◆ WHAT YOU ARE ASKED TO DO
Although the records contain pictures, print none of them; print exactly the lines from the one with "Task: Open the" through the last line.

Collected data entries

────────────────────────────────────────

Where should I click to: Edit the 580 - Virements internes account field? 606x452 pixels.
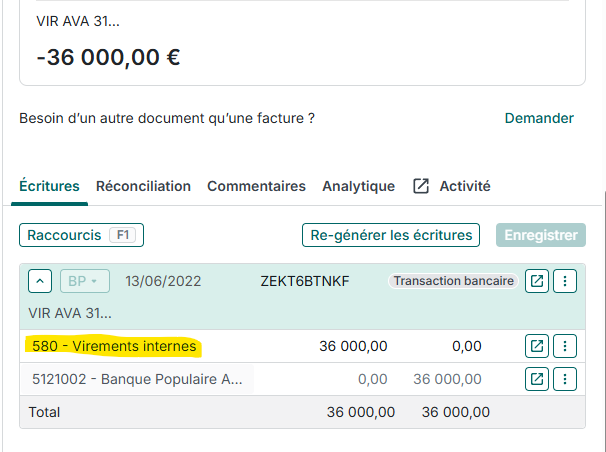pyautogui.click(x=113, y=346)
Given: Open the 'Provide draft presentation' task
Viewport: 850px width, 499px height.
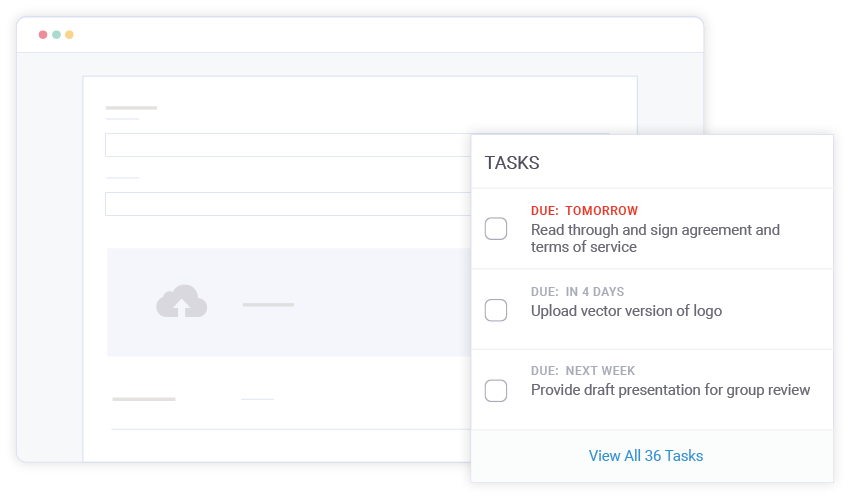Looking at the screenshot, I should (x=670, y=390).
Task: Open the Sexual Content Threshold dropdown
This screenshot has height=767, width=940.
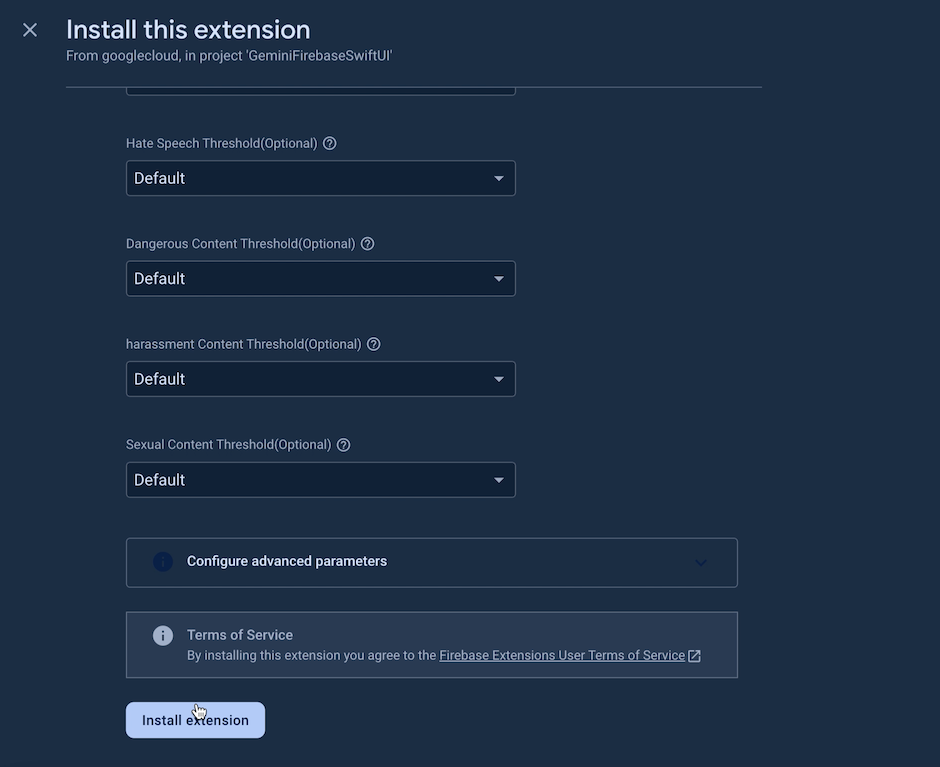Action: coord(320,480)
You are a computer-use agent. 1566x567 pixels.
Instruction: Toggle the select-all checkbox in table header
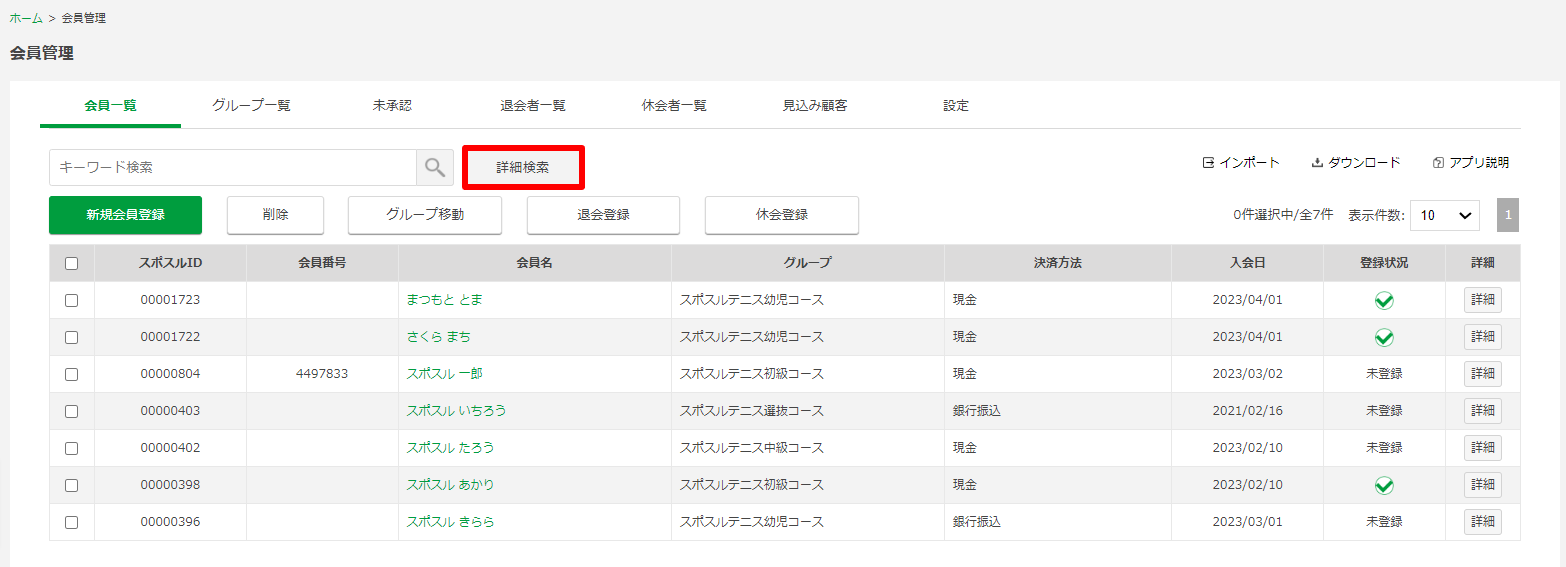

────────────────────────────────────────

◆ TASK OUTPUT
Task: Open the Sexual Content Threshold dropdown
This screenshot has height=767, width=940.
Action: coord(320,480)
You are a computer-use agent. 1566x567 pixels.
Instruction: Toggle the select-all checkbox in table header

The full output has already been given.